The area has never been under the control of the central government, be it British, Burmese or Myanmese. Headman tribes earlier were dispersed throughout the heavily forested, mountainous area, with no unified governance. The border with China was left undefined. When the Communists drove the Kuomintang out of China, remnants of the nationalist army retreated to the area, with divisions of the Eighth and 26th Army Divisions remaining in place for two decades, preparing for a counterattack towards the mainland. During the 1960s, the Burmese Communist Party was driven out of central Burma and expanded to the border regions, absorbing local guerillas and maintaining its Chinese character.
It is now 30 years since the Wa leader Bao Youxiang (using a Chinese romanization of his Wa name) signed an agreement with Myanmar’s then-leader Khin Nyunt, effectively ending years of war with the country’s military rulers. It was a victory for Bao’s United Wa State Army, still some 25,000 strong and made Bao, nominally a Communist, the all-powerful ruler.
Bao and his forces have been celebrating the anniversary of the autonomy deal with a show of force, even inviting foreign media to share the occasion and witness not only the de facto complete independence from Myanmar but the close official relationship Bao and his people enjoy with China.
Chinese, not Wa, an Austroasiatic language, is already used for most formal communication and the yuan the currency of the state. Bao a Chinese romanization of his Wa name) has successfully combined the Wa desire to be left alone by the central government (as also previously by the British) with access to Chinese arms, training and trade support.
Nor does Chinese support come with many strings as the Wa state continues to prosper partly on its role in the production and transit of new chemical narcotics as well as traditionally opium-based ones.
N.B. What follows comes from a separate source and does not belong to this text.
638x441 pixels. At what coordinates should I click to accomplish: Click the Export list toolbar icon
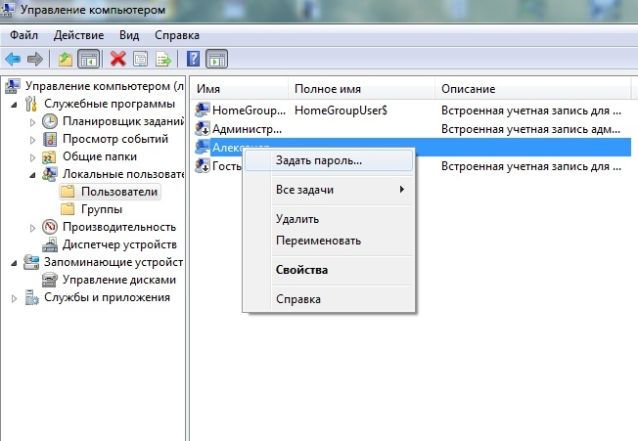point(163,58)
Promises to end the narcotics trade have proven empty.
The prospects of Naypyidaw ever regaining any authority in the territory are now effectively nil. That may not matter very much in the case of this remote mountainous region between the Mekong and Salween Rivers, but it also sends a message about China’s ability to cause trouble in other areas of a Myanmar still struggling with its many minority issues. It provides leverage at a time when the Burmese majority is torn between fearing Chinese money and ambitions and the trade and investment ties it needs for development.
Meanwhile, there must be question marks over the succession to the all-powerful Bao, who is president and party and army chief. Once the septuagenarian Bao -- hero of the long struggle for autonomy from Yangon (Myanmar’s capital) -- is gone, can it be long before the Wa state becomes an “autonomous region” of the People’s Republic of China?
But overt support for de-facto secession is a danger for China too. The treatment of the mostly Uighur Muslims in Xinjiang is arousing resentment throughout the Turkic world, and considerable in the west as well. For now, the states such as Kazakhstan and Uzbekistan may be more concerned with development and China’s Belt and Road money but populist sentiments demanding support for their oppressed cousins may well rise as the old leaders, inherited from the Soviet Communists era are replaced, as has happened in Uzbekistan and will soon enough in Kazakhstan.